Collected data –

▼▼▼

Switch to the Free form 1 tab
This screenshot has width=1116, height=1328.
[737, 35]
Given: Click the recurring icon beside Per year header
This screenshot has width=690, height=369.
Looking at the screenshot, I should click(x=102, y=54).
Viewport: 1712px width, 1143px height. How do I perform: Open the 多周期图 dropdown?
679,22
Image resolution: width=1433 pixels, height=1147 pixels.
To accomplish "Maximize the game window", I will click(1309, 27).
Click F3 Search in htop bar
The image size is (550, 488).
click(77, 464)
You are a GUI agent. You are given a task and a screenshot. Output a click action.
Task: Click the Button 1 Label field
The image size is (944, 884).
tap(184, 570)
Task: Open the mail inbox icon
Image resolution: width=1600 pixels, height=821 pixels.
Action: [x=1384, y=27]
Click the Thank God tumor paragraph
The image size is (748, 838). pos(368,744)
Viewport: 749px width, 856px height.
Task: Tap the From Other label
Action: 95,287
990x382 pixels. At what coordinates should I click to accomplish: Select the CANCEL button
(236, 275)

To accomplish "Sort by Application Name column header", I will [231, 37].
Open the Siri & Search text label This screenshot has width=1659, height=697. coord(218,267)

▲▲▲

Task statement –
If a line in the records above contains the word "header", copy it.

Your response –
Given: Click the recurring icon beside Per year header
To accomplish "Sort by Application Name column header", I will [231, 37].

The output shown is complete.